Unveiled at MWC 2016, LG 360 VR has become the newest entry into the world of mobile headsets. Touted as a lightweight solution for on-the-go media consumption, the 360 VR gives us an interesting look at the future of VR headset ergonomics, but fails to deliver a solid experience.
The new LG 360 VR is a new breed of VR headset. It’s light so you can wear it for long periods of time, foldable so you can stash it in small backpack pockets, has dual screens, and connects to the new LG G5 phone that renders off an octacore Snapdragon 820 processor. As a first step into the world of VR, it does a lot of things right, but there are a few good reasons you shouldn’t rest your hopes on the headset becoming your high quality solution to go with that flagship LG phone—at least not in its current form.
The dual displays, reportedly 20 percent sharper than the ‘average headset’, clearly suffer from noticeable blur during head movement. Most consumer quality headsets nowadays go for costly low persistence OLED displays that help remove motion blur, something the dual 960 x 720 LCD panels can’t claim. The pixels are dense enough with its 80 degree FOV to limit the screen door to levels similar to Gear VR.
The headsets out for demo had an interesting issue that the floor staff were only too reticent to admit, that moving the phone—which turns into a touch pad when engaged in VR mode—can drastically alter your in-game perspective. Staff told us that the headset relies on both its onboard IMU and that of the LG G5 it’s tethered to in order to maintain a stable absolute position. But titling the phone changes you POV, and that’s a ticket to Discomfortville, USA. LG made no mention that these were show models, or unfinished prototypes.

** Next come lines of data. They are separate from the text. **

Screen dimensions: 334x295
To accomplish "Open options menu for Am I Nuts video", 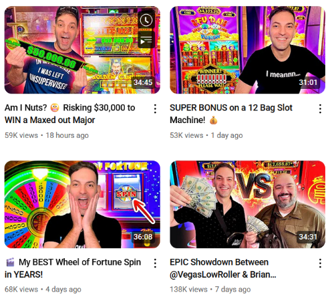I will pyautogui.click(x=155, y=109).
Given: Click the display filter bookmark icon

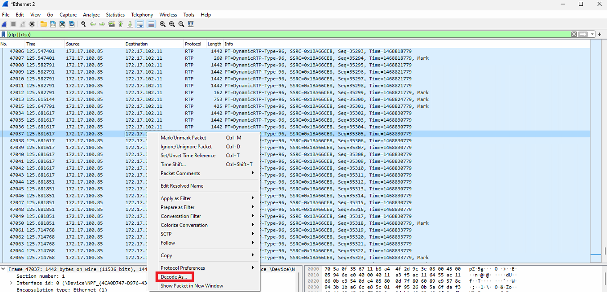Looking at the screenshot, I should pos(4,34).
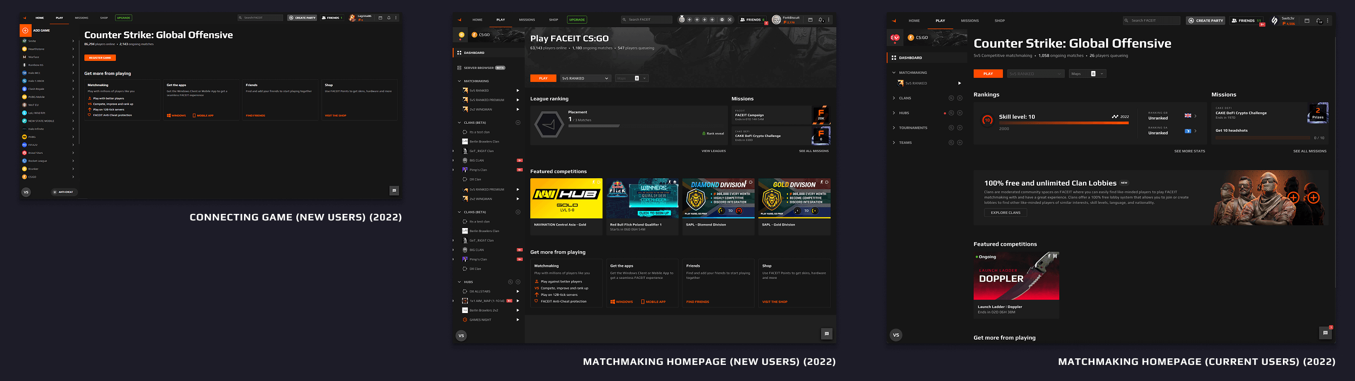This screenshot has height=381, width=1355.
Task: Open GB ranking via UK flag chevron
Action: tap(1195, 116)
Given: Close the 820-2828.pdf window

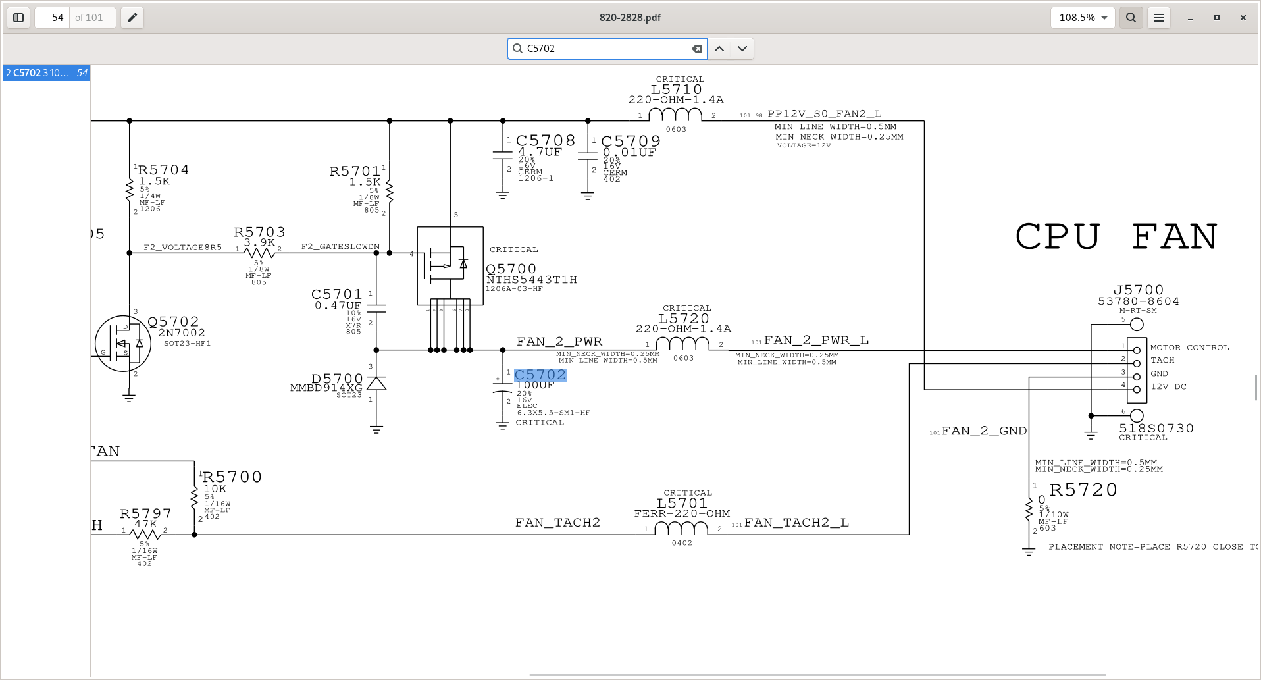Looking at the screenshot, I should (1243, 18).
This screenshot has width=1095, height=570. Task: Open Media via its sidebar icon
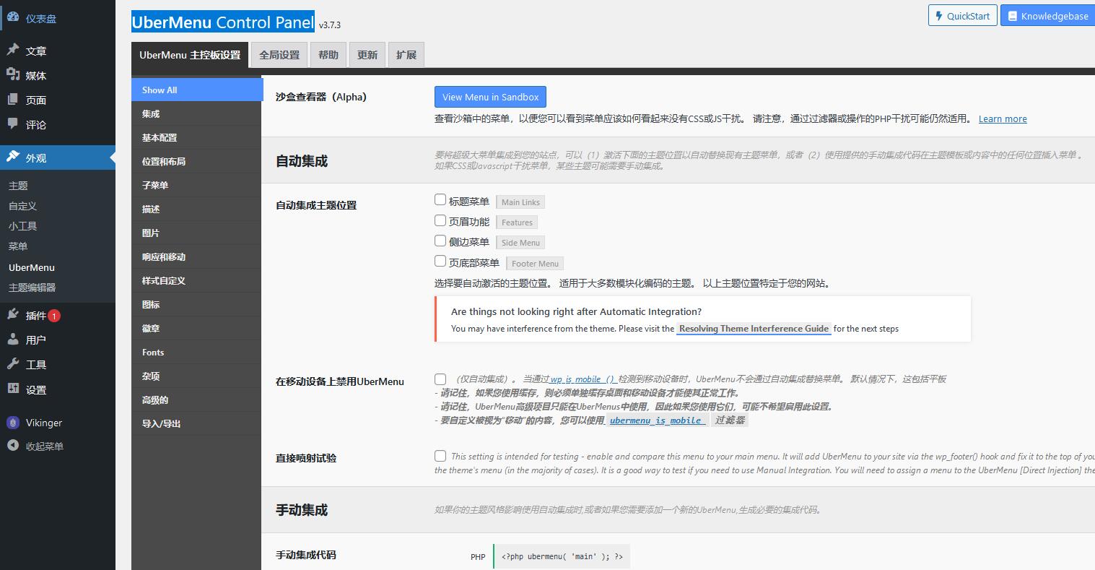[x=13, y=75]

If the current design is final, you may need to keep your G5 on a flat surface at all times which means you can’t comfortably freak out the squares on the city bus.
The lack of physical IPD adjusters despite the fact that it sports dual screens seems like a missed opportunity here. While correction can take place to a certain extent in software, there’s been no mention of it by LG.
The 360 VR supports Google Cardboard apps and 360 videos, and while this sounds more than sufficient to get you into VR, you may be filtering through a vast amount of mediocre content. Like the open marketplace of the Android Play Store, Cardboard is chock full of roller coaster simulators and enough underwater demos to clog the toilet. With no curated content and nothing tailored to the headset itself like Samsung Gear VR’s Store, you’ll be left with all the same stuff you can already get on your smartphone now, but still developed for mid to low end mobile GPUs.
Exterior light sources easily enter in from the sides and bottom of the space between your noggin and the headset’s rubber gasket, reflecting off the lenses. My face isn’t terribly goofy, but I couldn’t get it to sit well on the bridge of my nose to block out the reflections of the glaring neon green blazers worn by the demo staff behind me. Mashing it up closer on my face didn’t change much either. For some this could be considered a feature of the device, which makes it easier to stay aware of your surroundings (you can see right out the sides and bottom). The gasket also comes off completely if you want to keep a better eye on your book bag.
So is LG 360 VR going to bring a high-end experience to mobile VR? Not from the model shown today.